La chiesa cristiana axumita di Bet Giorgis a Lalibela.

Quando il regno di Axum cadde in declino, il sultanato di Scioà fu fondato nella regione omonima al centro dell'odierna Etiopia; lo Stato fu governato dalla dinastia Makhzumi fino all'incirca al 1280, quando subentrò la dinastia Walashma.[27]

Modello di tessuto di tenda in lana egizia, o di pantaloni: copia di seta sasanide importata, a sua volta basata su un affresco del re persiano Cosroe II che combatte le forze etiopi in Yemen (VI secolo).

Alla fine del VI secolo la guerra etiopico-persiana contrappose l'Impero sasanide persiano all'Impero di Axum etiope per il controllo e lo sfruttamento dell'regno di Himyar (Arabia meridionale). Dopo la battaglia di Hadramawt e l'assedio di Ṣanʿāʾ nel 570, gli Etiopi furono espulsi dalla Penisola araba. Essi riuscirono peraltro a ristabilire la loro presenza e il loro potere in quelle stesse regioni nel 575 o 578, quando un nuovo esercito persiano[28] invase il regno Himyarita e ristabilì sul trono il deposto sovrano, in posizione tuttavia di vassallo di Ctesifonte. Il fatto mise per sempre fine alla presenza politica etiope in Arabia.
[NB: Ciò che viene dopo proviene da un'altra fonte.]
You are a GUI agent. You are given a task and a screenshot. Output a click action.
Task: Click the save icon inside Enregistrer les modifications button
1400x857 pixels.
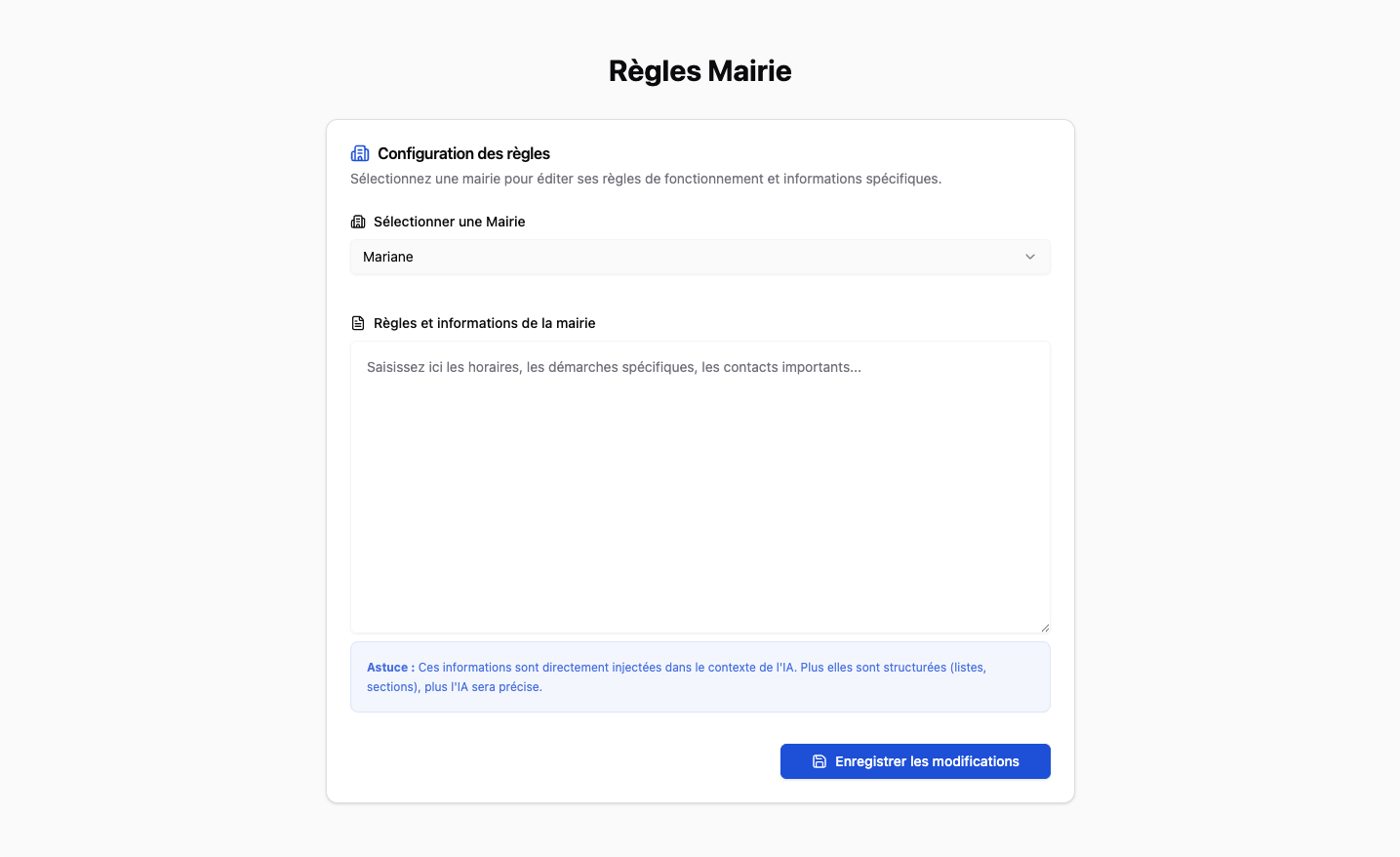point(818,760)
Dopo il VI secolo il regno di Axum iniziò a declinare, cessando nel VII secolo di battere moneta.

Il primo contatto che il profeta islamico Maometto ebbe con l'Etiopia avvenne col re di Axum Aṣḥama ibn Abjar, che nel 614 diede rifugio a numerosi musulmani perseguitati.[29][30] Secondo lo storico Taddesse Tamrat, la tomba di Ashamat al-Negashi si troverebbe a Ugorò.[31][32] Il secondo contatto di Maometto con l'Etiopia avvenne durante la spedizione di Zayd ibn Haritha, quando il profeta inviò al Negus Aṣḥama d'Axum il Compagno Amr bin Umayyah al-Damri con una lettera,[33] invitandolo a seguire il suo messaggio e credere in Allah.[34]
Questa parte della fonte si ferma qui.